The fact that people genuinely use this circular argument and see no problem with the foundational logic behind it is shocking.

I have tried to get this exact point across to a group of ostensibly smart academics for months now. To very little avail.

You cannot logic people out of believing something they haven't been logicked into. Or something. As long as a belief is socially beneficial to have, people will revert to it almost immediately. It sometimes does feel like talking to an NPC.

All I wanted to get at with that post is for you to admit that tie-breakers are discriminatory. Once we have common ground there, we can discuss whether that discrimination is justified.

when you’re accustomed to privilege, equality feels like oppression

That goes both ways. The root of the privilege here is of course the unassailable and unfalsifiable assumption of oppression that calls for never-ending special treatment. Become accustomed to that and equal opportunity starts to feel like oppression.

The problem with your argument is that the premise is faulty. Especially 1). First of all, we are more and more dealing with an "adversity of the gaps", where unequal treatment is nowhere to be found but outcome disparities are taken as sufficient proof of a lack of procedural fairness. Which is then countered with tampering of the procedure in the favour of the "oppressed", often with unintended consequences. Of course, the medicine not working is proof that we need more medicine and round it goes.

But even if you disagree with me on this one, the fact remains that membership of protected identity groups is a really bad proxy for adversity where others are readily available. Once you get to the point where you are considered for a high-level government position, chances are that you did not struggle in the same way other identity group members are (ostensibly) struggling. At that point it becomes rich kid #1 with accidental characteristics P vs. rich kid #2 with accidental characteristics Q. P means rich kid #1 must have faced adversity, therefore we need to stack the deck in her favour. I would have much, much less trouble with quotas for people growing up poor.

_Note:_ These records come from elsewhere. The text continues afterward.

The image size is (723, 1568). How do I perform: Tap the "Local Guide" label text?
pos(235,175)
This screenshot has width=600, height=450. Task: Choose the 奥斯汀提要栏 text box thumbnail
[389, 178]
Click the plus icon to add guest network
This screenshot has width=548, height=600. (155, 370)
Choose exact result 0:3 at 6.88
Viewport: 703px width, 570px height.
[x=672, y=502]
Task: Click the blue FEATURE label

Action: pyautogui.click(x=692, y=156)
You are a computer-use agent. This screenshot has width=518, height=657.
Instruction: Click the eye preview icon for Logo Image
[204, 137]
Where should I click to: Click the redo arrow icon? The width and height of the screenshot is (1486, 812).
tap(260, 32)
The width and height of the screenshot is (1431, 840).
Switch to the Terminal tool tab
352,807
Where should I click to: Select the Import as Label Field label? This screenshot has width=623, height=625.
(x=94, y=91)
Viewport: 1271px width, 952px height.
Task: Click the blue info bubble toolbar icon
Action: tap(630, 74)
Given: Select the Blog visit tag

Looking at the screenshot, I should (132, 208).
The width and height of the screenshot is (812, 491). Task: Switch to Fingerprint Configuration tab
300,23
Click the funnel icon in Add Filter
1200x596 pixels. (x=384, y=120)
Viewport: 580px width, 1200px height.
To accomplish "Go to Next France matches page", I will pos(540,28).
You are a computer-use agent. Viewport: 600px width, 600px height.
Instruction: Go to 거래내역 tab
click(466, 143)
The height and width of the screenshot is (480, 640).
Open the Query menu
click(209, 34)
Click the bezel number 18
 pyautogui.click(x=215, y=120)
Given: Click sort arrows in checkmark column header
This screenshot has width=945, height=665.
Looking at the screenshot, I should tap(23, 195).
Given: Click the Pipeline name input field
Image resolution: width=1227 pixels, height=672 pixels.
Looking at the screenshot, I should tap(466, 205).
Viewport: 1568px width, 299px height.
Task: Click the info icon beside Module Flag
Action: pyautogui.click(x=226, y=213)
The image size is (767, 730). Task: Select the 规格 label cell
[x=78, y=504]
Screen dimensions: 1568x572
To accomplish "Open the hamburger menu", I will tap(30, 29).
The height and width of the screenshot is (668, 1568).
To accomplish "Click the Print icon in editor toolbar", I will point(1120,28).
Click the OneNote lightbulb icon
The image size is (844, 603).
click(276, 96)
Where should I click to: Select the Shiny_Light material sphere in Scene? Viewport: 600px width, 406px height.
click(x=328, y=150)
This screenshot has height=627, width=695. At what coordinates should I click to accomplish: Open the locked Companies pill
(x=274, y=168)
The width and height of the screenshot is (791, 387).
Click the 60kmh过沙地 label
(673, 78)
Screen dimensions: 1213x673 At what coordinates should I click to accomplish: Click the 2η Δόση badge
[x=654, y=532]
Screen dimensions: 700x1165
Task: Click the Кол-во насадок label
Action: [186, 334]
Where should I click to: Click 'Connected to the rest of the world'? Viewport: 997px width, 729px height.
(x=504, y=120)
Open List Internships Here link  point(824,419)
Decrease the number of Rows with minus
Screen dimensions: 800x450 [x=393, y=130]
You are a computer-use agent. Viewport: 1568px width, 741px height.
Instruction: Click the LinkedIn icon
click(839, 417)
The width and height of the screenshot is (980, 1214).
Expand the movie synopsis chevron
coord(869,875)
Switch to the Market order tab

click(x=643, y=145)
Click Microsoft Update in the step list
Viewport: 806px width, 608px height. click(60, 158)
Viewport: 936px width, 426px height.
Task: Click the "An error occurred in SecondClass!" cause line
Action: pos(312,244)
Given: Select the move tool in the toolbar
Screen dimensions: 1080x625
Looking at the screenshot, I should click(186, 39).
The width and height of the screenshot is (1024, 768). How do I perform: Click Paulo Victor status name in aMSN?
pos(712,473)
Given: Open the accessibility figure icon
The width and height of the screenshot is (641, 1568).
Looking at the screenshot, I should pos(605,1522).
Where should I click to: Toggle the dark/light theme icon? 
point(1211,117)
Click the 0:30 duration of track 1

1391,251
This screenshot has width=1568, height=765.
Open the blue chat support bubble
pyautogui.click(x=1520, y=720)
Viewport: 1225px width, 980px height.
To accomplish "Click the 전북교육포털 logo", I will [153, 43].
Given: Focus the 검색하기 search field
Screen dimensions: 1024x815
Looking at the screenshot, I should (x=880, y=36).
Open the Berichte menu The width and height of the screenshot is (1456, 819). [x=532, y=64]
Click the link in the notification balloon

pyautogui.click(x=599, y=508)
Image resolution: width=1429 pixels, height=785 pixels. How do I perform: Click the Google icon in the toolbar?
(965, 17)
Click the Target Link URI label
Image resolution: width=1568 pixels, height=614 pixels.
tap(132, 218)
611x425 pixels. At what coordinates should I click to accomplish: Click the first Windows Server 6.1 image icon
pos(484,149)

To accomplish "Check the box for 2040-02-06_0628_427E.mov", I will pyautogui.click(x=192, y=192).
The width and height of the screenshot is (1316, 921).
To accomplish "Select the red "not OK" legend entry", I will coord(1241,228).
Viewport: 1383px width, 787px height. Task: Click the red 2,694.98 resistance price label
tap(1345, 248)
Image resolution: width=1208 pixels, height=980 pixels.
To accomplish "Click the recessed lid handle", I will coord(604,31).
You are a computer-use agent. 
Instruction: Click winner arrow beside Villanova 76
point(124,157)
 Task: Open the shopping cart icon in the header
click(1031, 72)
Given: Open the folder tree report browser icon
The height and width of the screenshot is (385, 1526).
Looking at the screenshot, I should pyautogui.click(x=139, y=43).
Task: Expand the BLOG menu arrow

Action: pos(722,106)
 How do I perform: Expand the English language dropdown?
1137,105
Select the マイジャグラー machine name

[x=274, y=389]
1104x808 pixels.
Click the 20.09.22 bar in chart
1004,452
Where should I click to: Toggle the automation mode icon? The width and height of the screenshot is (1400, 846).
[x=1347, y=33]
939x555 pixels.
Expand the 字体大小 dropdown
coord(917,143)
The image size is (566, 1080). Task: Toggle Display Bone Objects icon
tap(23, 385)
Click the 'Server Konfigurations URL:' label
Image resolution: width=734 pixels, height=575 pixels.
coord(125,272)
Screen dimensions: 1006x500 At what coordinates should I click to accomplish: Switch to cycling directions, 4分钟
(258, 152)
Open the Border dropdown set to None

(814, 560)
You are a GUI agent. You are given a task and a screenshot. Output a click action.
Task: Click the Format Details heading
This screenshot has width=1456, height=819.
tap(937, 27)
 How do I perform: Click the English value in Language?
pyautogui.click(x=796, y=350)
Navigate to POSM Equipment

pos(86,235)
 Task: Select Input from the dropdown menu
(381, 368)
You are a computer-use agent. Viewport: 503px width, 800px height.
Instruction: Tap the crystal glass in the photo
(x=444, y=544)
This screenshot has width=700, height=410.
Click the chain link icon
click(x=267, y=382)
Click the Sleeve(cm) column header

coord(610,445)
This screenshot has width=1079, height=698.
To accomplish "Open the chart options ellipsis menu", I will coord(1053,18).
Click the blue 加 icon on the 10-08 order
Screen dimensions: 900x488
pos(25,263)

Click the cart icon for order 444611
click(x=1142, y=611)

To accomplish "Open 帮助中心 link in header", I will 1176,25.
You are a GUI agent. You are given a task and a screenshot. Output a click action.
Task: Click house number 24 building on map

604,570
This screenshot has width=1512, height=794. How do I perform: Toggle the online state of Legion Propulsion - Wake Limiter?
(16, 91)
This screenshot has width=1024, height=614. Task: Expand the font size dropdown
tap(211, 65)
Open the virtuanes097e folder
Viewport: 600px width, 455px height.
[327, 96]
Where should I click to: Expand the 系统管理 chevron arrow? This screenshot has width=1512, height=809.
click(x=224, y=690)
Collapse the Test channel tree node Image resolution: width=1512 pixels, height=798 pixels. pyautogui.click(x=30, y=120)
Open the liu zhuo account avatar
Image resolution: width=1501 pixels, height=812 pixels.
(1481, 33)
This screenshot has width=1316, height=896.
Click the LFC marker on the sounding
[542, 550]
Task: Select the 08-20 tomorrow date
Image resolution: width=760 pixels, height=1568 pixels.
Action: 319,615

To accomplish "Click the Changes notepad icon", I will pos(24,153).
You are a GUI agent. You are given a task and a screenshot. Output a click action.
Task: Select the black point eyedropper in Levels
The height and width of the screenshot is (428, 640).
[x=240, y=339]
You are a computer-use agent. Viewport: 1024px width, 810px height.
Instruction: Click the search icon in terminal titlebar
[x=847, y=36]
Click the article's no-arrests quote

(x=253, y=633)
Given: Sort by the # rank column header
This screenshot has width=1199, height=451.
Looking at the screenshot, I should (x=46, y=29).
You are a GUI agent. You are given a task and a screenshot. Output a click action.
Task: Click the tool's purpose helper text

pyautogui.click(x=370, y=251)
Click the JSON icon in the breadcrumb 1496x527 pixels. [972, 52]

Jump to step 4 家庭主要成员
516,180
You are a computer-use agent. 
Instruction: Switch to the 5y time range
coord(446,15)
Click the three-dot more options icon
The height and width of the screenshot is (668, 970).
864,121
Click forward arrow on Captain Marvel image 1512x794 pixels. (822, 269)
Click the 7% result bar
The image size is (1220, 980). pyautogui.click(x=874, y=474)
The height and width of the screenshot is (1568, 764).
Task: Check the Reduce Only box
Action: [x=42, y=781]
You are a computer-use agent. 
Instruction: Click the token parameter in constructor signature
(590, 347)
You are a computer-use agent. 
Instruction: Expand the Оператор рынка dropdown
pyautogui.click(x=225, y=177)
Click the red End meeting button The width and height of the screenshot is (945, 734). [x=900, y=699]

The marginalized groups really are marginalized. In your example, this would mean you have a significantly larger amount of money than me.

No. Your modification to the example is flawed. The correct modification would be, "this would mean that you belong to a demographic group that, on average, has a significantly larger amount of money than the demographic group that I belong to."

Is it mean of me to say that right now it looks like the marginalised and under-represented groups as represented by Brinton are "gender-fluid kleptomaniacs"? The "white and cis and male" parts of their identity, even as a bisexual, would normally be held to be totems of privilege, were it not for the "gender-fluid/non-binary" thing.

"All ties go to the marginalized group" in fact gives privilege to the marginalized group. It certainly isn't equality.